05/09/2022
Wenn man sich einen Welpen anschafft, dann geht’s auch sofort mit der Erziehung los. Man sagt, dass der Hund sitz machen soll, er reagiert und man springt euphorisch umher, lobt und gibt Leckerlis.
Das ist ein Belohnungszyklus und das macht man so lange bis der Hund verstanden hat, was Sitz heißt.
Belohnungszyklen beherrschen unser Unterbewusstsein und das nicht nur auf die positive Weise.
Vielleicht kennt ihr das: In eurem Leben habt ihr sicherlich Menschen, mit denen ihr diese langen Gespräche führt über ein bestimmtes Thema.
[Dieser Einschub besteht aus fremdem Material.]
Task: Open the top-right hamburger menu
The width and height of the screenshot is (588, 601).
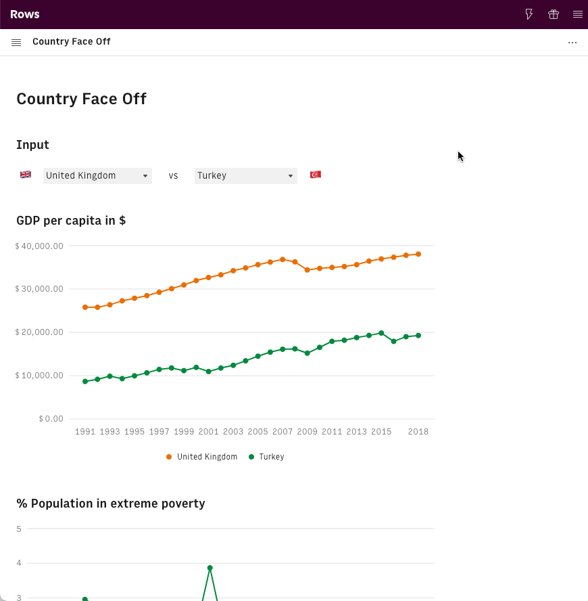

Sei es der Sport oder die toxische Beziehung.
Dann sagt diese Person: „Ja ich hab's verstanden, ich verspreche es, ich werde es jetzt umsetzen und Gas geben!“
Und was passiert?
Sechs Monate später und es ist wieder die Person mit dem selben Thema und einem wird bewusst, dass der Belohnungszyklus an einem falschen Standpunkt stattfindet.
Es gibt also drei Phasen im Zyklus:
1. Mensch führt negative Handlung aus
2. Motivationsrede, Ansprache, Bestrafung
3. Verschlechterung oder Stagnation der Situation
Als Führungsposition macht man häufig den Fehler sich zu sehr auf seine Lowperfomer zu konzentrieren und formuliert oftmals die Aufmerksamkeit als Bestrafung. Alle Leute im Unternehmen wissen, wenn der Chef mit einem reden will, dann ist das ein schlechtes Zeichen.
Man sollte lieber den Fokus darauf legen, dass die Mitarbeiter Lust haben Aufmerksamkeit von Chef zu bekommen, weil es eine positive Reaktion auf eine gute Tat sein sollte.
Wenn man es einmal verstanden hat, dann es ist ein sehr mächtiges Tool.